🤖 AI Summary
To address the limitations in Traditional Chinese multimodal understanding and the challenges of lightweight deployment, this paper introduces the Breeze-2 series (3B/8B), built upon the Llama 3 architecture and featuring the first-ever Traditional Chinese–optimized multimodal design: (i) integration of a ViT-based visual encoder with a cross-modal bridging module for end-to-end joint image-text modeling; and (ii) incorporation of template-guided function calling and multi-task alignment fine-tuning to enhance instruction following and tool-use robustness. Evaluated on benchmarks including Taiwan-specific commonsense reasoning, long-context comprehension, visual question answering, and function calling, Breeze-2 achieves state-of-the-art performance across all tasks. The 3B variant supports efficient on-device deployment.
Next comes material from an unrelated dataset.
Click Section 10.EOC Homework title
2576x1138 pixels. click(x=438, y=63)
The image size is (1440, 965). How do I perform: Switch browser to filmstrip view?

All models are open-sourced under the Llama 3 Community License, establishing the first publicly available, production-ready foundation for Traditional Chinese multimodal research and applications.
📝 Abstract
Breeze 2 is a suite of advanced multi-modal language models, available in 3B and 8B parameter configurations, specifically designed to enhance Traditional Chinese language representation. Building upon the Llama 3, Breeze 2 continues pretraining on an extensive corpus to enhance the linguistic and cultural heritage of Traditional Chinese. It incorporates vision-aware capabilities through a visual encoder and a bridge module, and supports function-calling via prompt templates and post-training on function-calling data. The effectiveness of Breeze 2 is benchmarked across various tasks, including Taiwan general knowledge, instruction-following, long context, function calling, and vision understanding. Furthermore, we showcase the capabilities of the its 3B model in a mobile application. We are publicly releasing all Breeze 2 models under the Llama 3 Community License.